## TEXT PASSAGE:
━━━━━━━━━━

Case Law Details
Shreeji Foods Private Limited Vs Union of India (Telangana High Court)
The Telangana High Court disposed of two writ petitions through a common order, as both involved the same issue concerning the transfer of income tax assessment proceedings from Hyderabad to Delhi under Section 127 of the Income Tax Act, 1961. The petitions challenged the order dated 27.01.2025 transferring the cases of a company and its directors from Hyderabad to the Deputy Commissioner of Income Tax, Central Circle-20, New Delhi.
The petitioners assailed the transfer order primarily on three grounds. First, they alleged denial of a fair opportunity of hearing as contemplated under Section 127 of the Act. Second, they contended that the transfer process was procedurally defective because the proposal for transfer originated from an officer of the rank of Chief Commissioner while the acceptance came from an officer of the rank of Principal Commissioner, allegedly violating Section 127(2)(a). Third, they argued that sufficient reasons for the transfer had not been disclosed to them.
The Revenue defended the transfer order by asserting that it strictly complied with Section 127 and satisfied all statutory requirements. It was further submitted that the transfer order had already been acted upon, proceedings had commenced in Delhi, and for one assessment year an assessment order had been passed on 27.03.2025. The Revenue argued that interference at such a stage would not be appropriate.

━━━━━━━━━━

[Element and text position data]
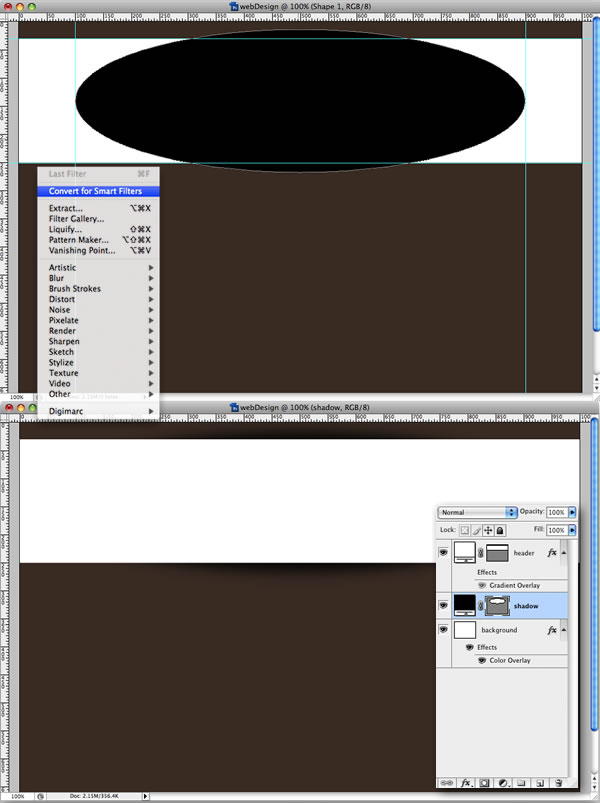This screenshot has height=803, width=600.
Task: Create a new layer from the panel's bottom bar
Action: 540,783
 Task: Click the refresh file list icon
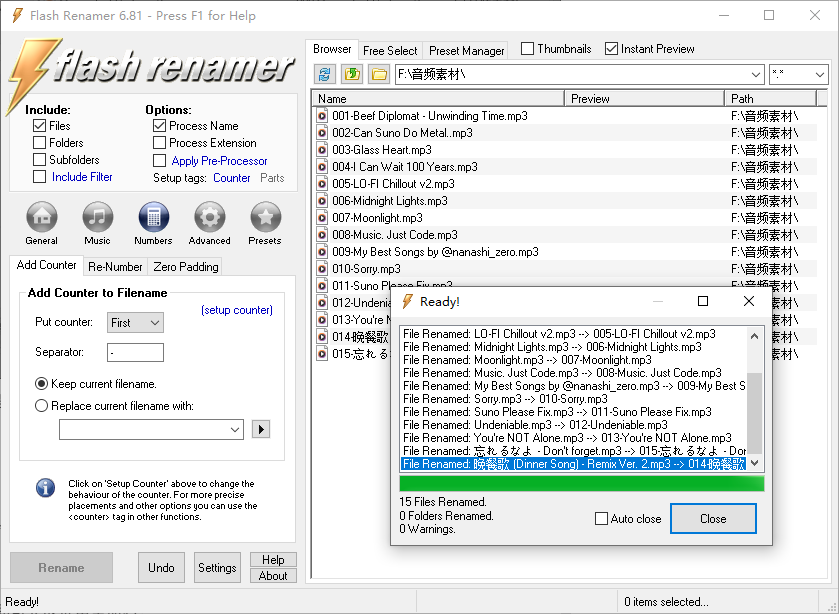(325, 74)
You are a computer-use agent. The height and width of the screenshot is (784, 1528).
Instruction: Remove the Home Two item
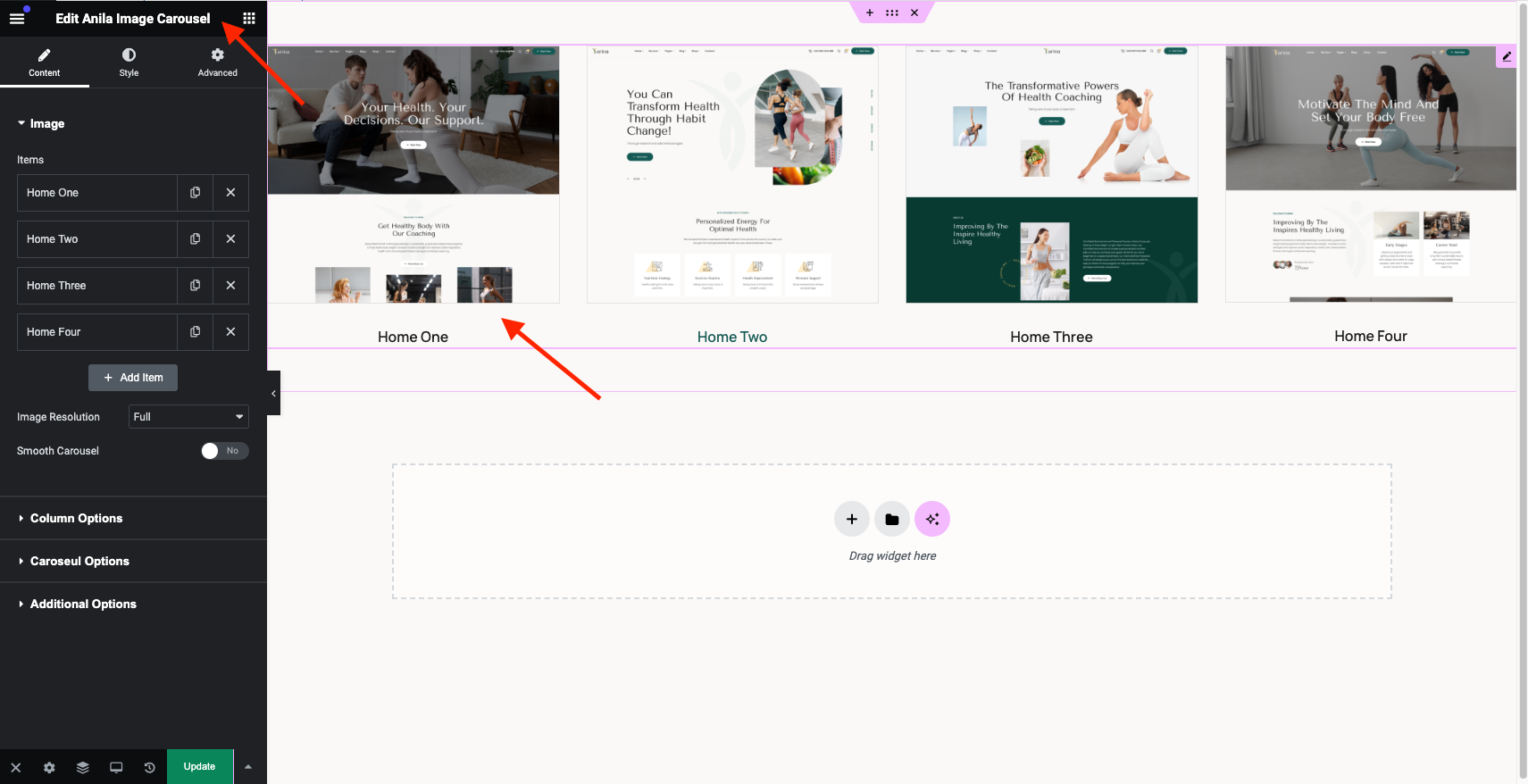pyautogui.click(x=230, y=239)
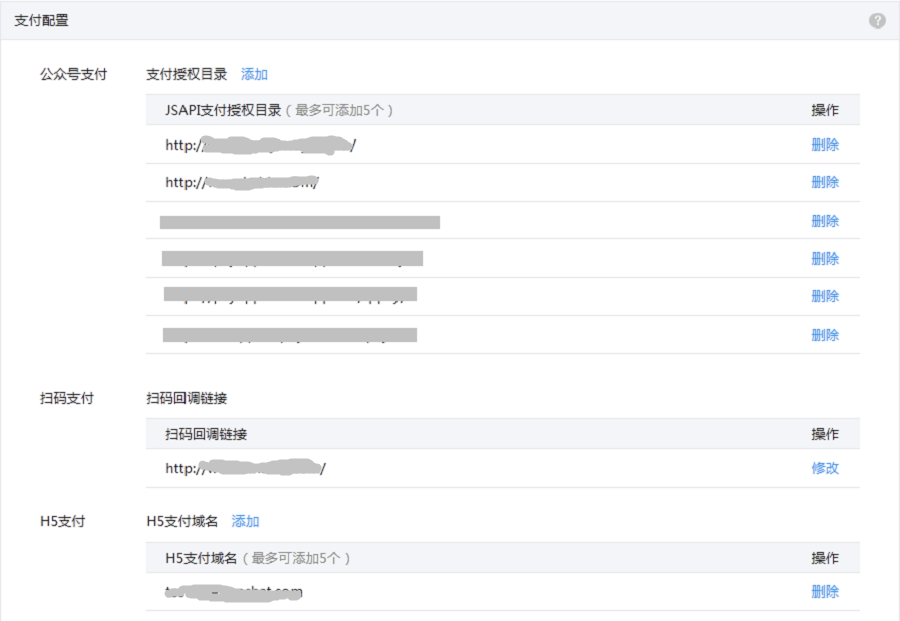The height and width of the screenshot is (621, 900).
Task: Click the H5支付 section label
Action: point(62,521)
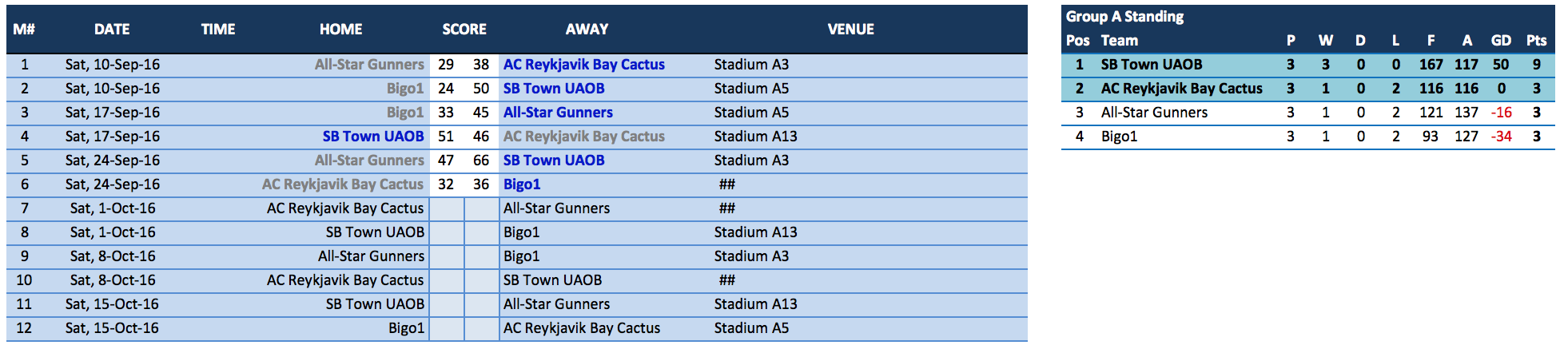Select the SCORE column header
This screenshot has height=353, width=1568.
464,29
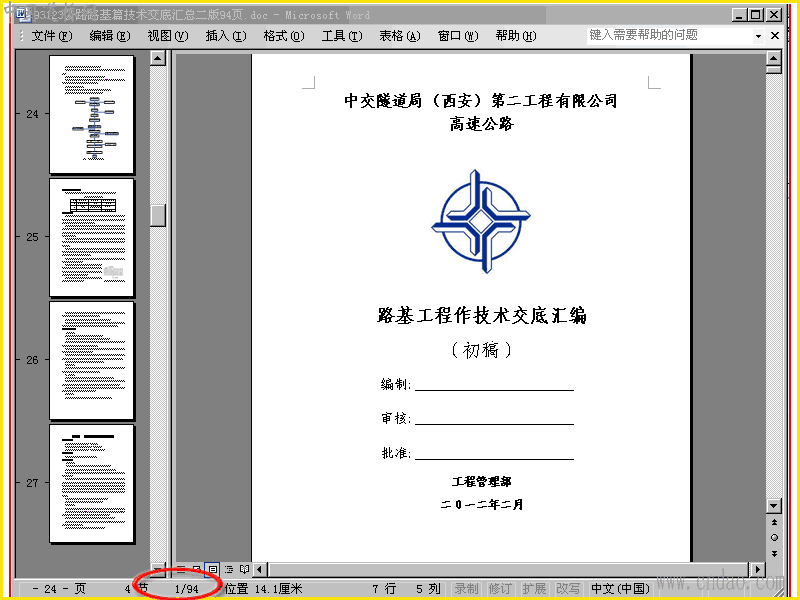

━━━━━━━━━━

## TASK INSTRUCTIONS:
From the Telangana High Court case summary, copy the text from "The petitioners assailed" up to and including "disclosed to them.".

## COMPLETE ANSWER:
The petitioners assailed the transfer order primarily on three grounds. First, they alleged denial of a fair opportunity of hearing as contemplated under Section 127 of the Act. Second, they contended that the transfer process was procedurally defective because the proposal for transfer originated from an officer of the rank of Chief Commissioner while the acceptance came from an officer of the rank of Principal Commissioner, allegedly violating Section 127(2)(a). Third, they argued that sufficient reasons for the transfer had not been disclosed to them.